▶ **Exercise description**
All lines from the one containing "You are a computer-use agent. Screen" to the end of the entries below should be output exactly as they appear. No other lines should be output.

▶ **Records from a dataset**

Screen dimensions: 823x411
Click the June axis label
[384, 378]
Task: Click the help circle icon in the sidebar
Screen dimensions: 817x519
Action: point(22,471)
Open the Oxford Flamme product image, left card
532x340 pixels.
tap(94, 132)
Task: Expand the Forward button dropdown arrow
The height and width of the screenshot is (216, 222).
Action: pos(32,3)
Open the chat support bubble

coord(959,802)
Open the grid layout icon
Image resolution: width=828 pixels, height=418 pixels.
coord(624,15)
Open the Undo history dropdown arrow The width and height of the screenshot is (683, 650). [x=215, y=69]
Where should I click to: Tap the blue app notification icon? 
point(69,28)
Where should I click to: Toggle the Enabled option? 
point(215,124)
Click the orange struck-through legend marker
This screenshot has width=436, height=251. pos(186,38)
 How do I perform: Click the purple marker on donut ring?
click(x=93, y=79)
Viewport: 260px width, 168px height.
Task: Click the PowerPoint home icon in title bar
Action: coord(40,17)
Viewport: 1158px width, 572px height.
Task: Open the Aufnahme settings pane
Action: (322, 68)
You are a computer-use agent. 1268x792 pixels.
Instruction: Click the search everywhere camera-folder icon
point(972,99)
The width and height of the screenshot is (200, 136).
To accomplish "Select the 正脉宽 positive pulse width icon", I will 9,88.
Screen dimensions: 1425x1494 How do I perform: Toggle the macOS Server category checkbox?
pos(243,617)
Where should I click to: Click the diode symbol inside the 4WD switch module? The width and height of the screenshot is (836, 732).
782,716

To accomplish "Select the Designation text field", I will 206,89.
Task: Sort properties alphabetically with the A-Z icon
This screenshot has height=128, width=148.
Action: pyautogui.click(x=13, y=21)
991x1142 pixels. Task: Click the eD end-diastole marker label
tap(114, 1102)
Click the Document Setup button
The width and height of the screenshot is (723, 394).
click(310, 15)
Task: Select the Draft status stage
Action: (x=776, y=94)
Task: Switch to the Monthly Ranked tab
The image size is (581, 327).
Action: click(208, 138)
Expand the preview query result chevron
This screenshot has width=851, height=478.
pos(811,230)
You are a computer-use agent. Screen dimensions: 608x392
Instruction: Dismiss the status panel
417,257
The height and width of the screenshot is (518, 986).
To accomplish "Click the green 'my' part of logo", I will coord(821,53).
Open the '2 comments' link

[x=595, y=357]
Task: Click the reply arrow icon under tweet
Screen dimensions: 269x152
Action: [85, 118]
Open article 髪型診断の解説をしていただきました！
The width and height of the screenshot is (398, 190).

▶ **Answer**
You are a computer-use agent. Screen dimensions: 608x392
Instruction: Dismiss the status panel
417,257
The height and width of the screenshot is (518, 986).
To accomplish "Click the green 'my' part of logo", I will coord(821,53).
Open the '2 comments' link

[x=595, y=357]
Task: Click the reply arrow icon under tweet
Screen dimensions: 269x152
Action: [85, 118]
Open article 髪型診断の解説をしていただきました！
The width and height of the screenshot is (398, 190).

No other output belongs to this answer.